Dados de palavras e posições de itens
—————

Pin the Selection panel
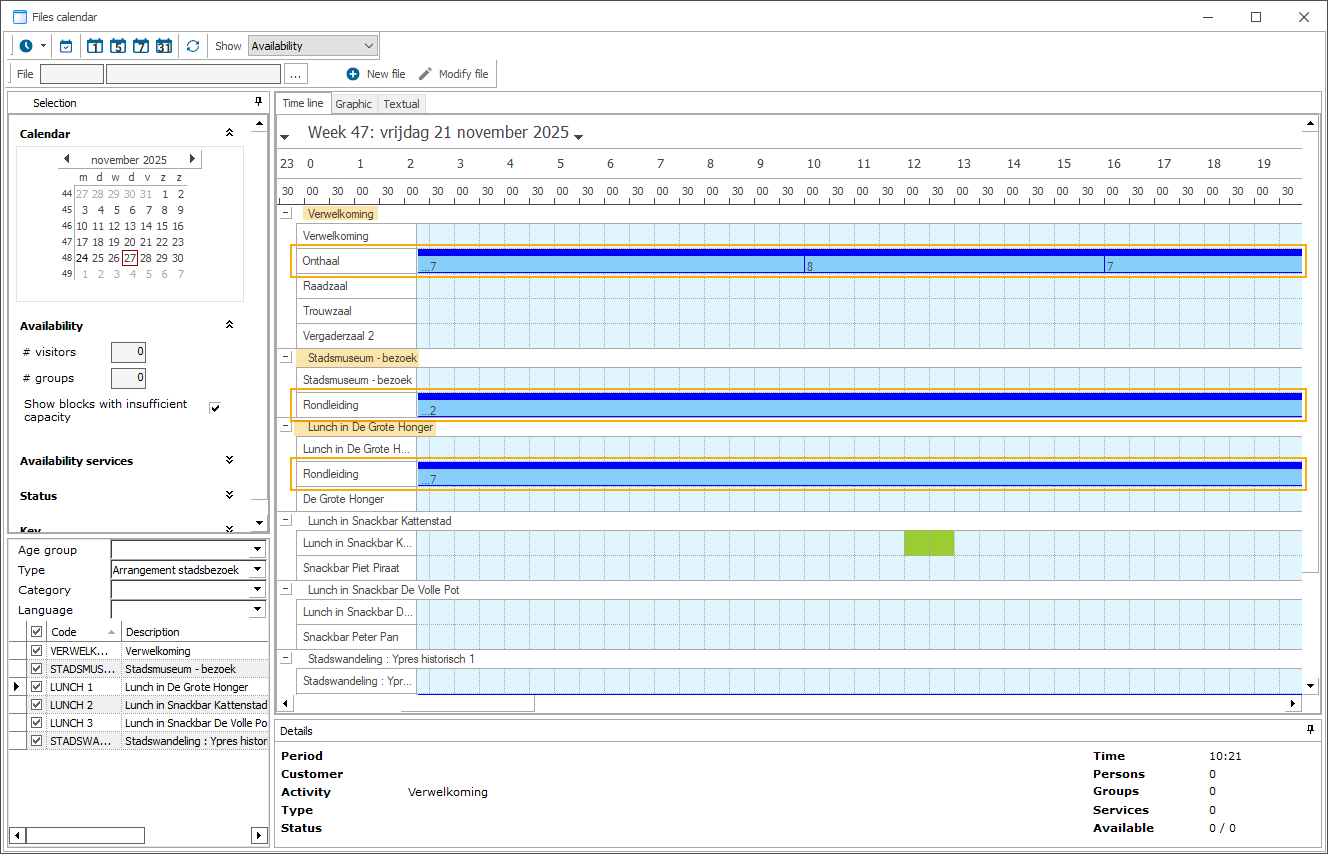This screenshot has width=1328, height=854. [258, 102]
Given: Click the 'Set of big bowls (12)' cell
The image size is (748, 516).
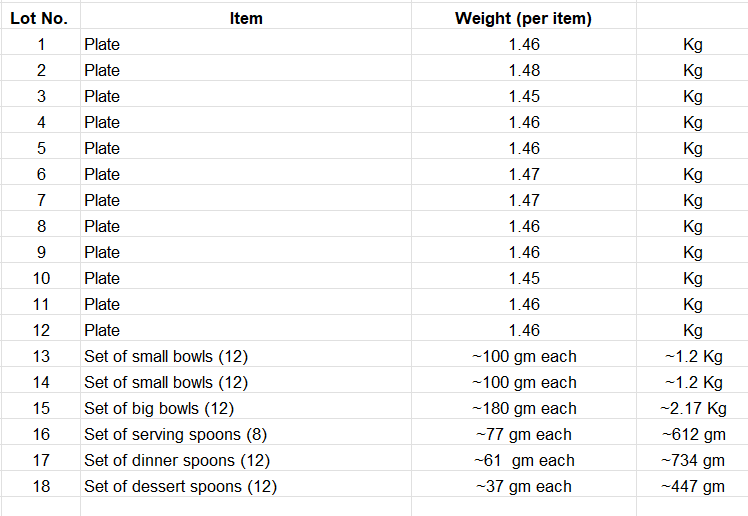Looking at the screenshot, I should (159, 408).
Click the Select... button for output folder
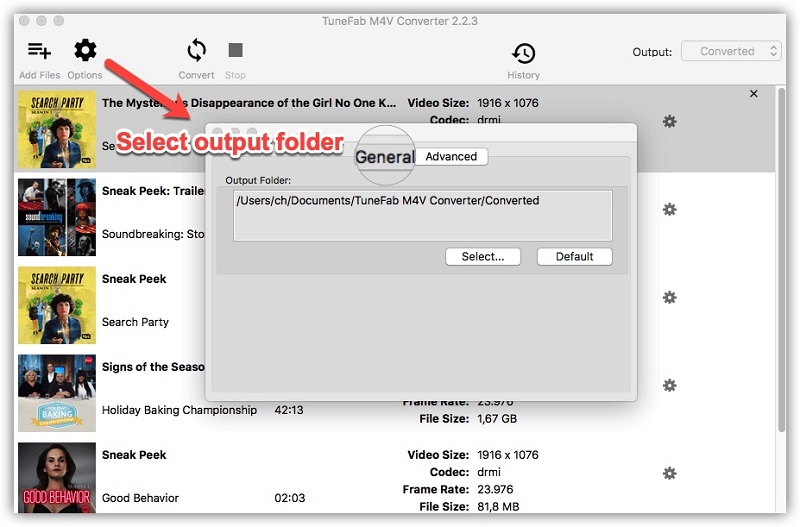800x527 pixels. [483, 257]
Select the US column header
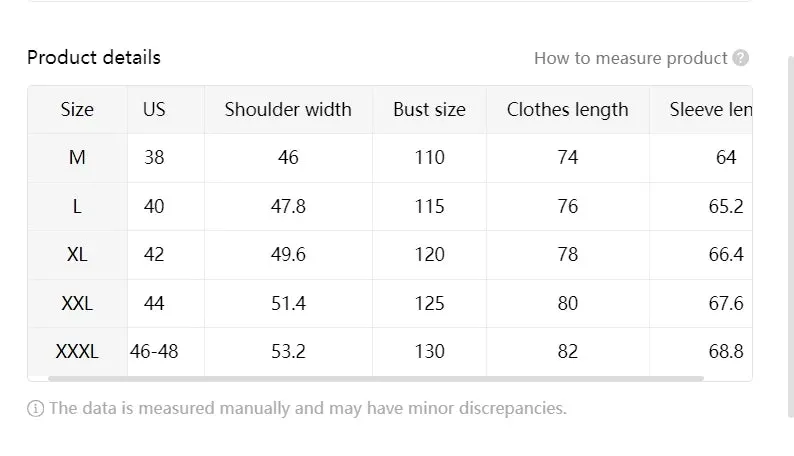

—————

INSTRUÇÃO:
Transcreva literalmente todas as linhas acima, omitindo as imagens.

EXERCÍCIO RESOLVIDO:
Pin the Selection panel
This screenshot has width=1328, height=854. [258, 102]
Given: Click the 'Set of big bowls (12)' cell
The image size is (748, 516).
Looking at the screenshot, I should (159, 408).
Click the Select... button for output folder
800x527 pixels. [483, 257]
Select the US column header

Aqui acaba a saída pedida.